4.) Figure out the chord progression by ear
Covers: Ear training, scales/chords, learning tunes
Developing the ability to hear chord qualities and identify chord progressions is essential for every improviser. Listen for root movement and common chord progressions throughout the tune. Slow down the tune and loop the progression so you can really hear what’s happening.
Most of the chord progressions in standards follow a very logical pattern. Learning these progressions by ear is a great way to become familiar with the harmonic foundation of the Great American Songbook.
After you figure out the basic progression, arpeggiate the chords and play the corresponding scales over the progression to ingrain it. Apply some language that you’ve transcribed over the progression so you become used to navigating these set of chord changes.
By doing these simple exercises, you’ve included scale/chord practice and ear training exercises into the simple act of learning a chord progression.

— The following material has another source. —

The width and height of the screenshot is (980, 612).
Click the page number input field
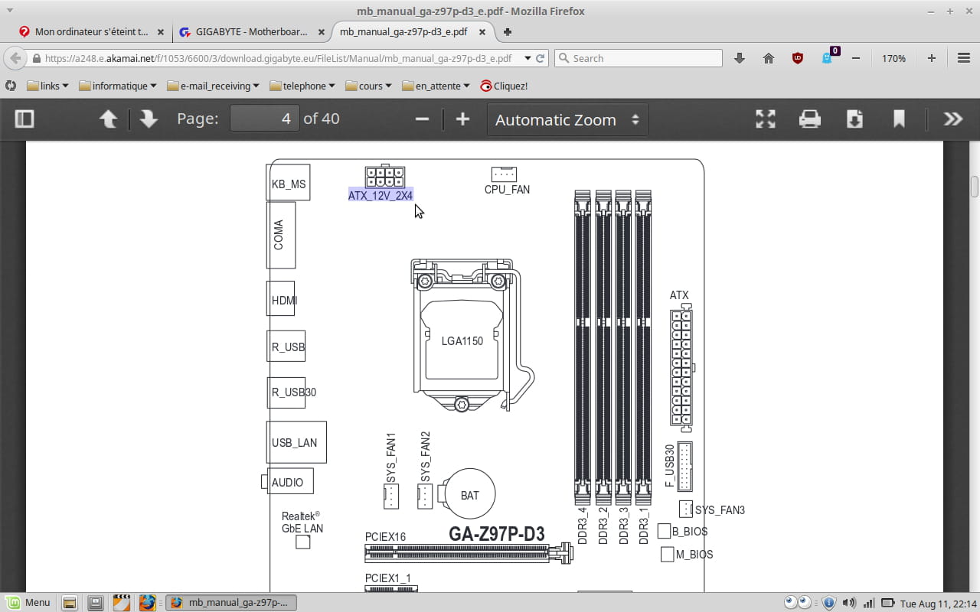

5.) Transcribe part of a solo
Covers: Ear training, articulation, technique, transcription, developing language
A great way to get some ideas for soloing over a tune you’ve just learned is to transcribe part of a solo on the same record. This can be as short as a ii-V7 line or as long as an entire chorus. As with anything that you transcribe, imitate the articulation, sound, and feel of the player’s lines.

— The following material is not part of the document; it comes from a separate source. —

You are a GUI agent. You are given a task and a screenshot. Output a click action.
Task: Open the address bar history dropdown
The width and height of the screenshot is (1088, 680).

Instead of playing a separate etude to work on technique, use these pieces of language that you’ve transcribed as your etude for the day. Again, this is great ear training and in the process you will focus on your articulation, sound, and technique as you emulate these lines.
6.) Develop the language you’ve transcribed
Covers: Learning language, scales/chords, technique, practice in all 12 keys
Transcription is only the first step in learning the jazz language. You’ve figured out the notes, but it takes a lot more to make that language in one key an unconscious part of your playing in all 12 keys. Just like taking a melody every key, learning language in all 12 keys requires slow practice and repetition.
Take that line and experiment using different articulations and rhythms. Work out the fingerings as you take it through difficult keys and progressions. Think about projecting your sound and using different dynamics.
Just because you are focusing on the notes of the line doesn’t mean that you should ignore the other musical aspects of your playing. If you change your mindset about practicing the jazz language, you’ll be able to cover more material in less time.
Looking at the practice session outlined above, you’ve covered the time consuming tasks of learning a tune and transcribing while simultaneously focusing on your instrumental technique, ear training, and practice in all 12 keys. You don’t have to treat every practice session in the method outlined above, but it will prove very useful when you feel that your transcribing or tunes are lacking.
Be the judge of what you need to work on. Maybe you need to spend some more time on tone and articulation exercises or you may discover that your finger technique is not where it needs to be in all 12 keys. Every day is different. Spend time where the most work is needed.
However, if you’re serious about building up a solid repertoire of tunes and expanding your jazz vocabulary, you need to spend some serious time learning tunes, transcribing, and developing the jazz language. If you currently allot 15 minutes of your practice time to transcribing or learning tunes, you’re not going to see the progress you desire. To achieve that, you need to spend most of your time learning from the record and developing that language.
Just remember that spending your entire practice session on learning a tune or transcribing a line doesn’t have to be a method that ignores the other important factors of your practice routine. By staying focused on all aspects of your musicianship and technique as you practice jazz you’ll be using your time much more effectively and see the results in your solos.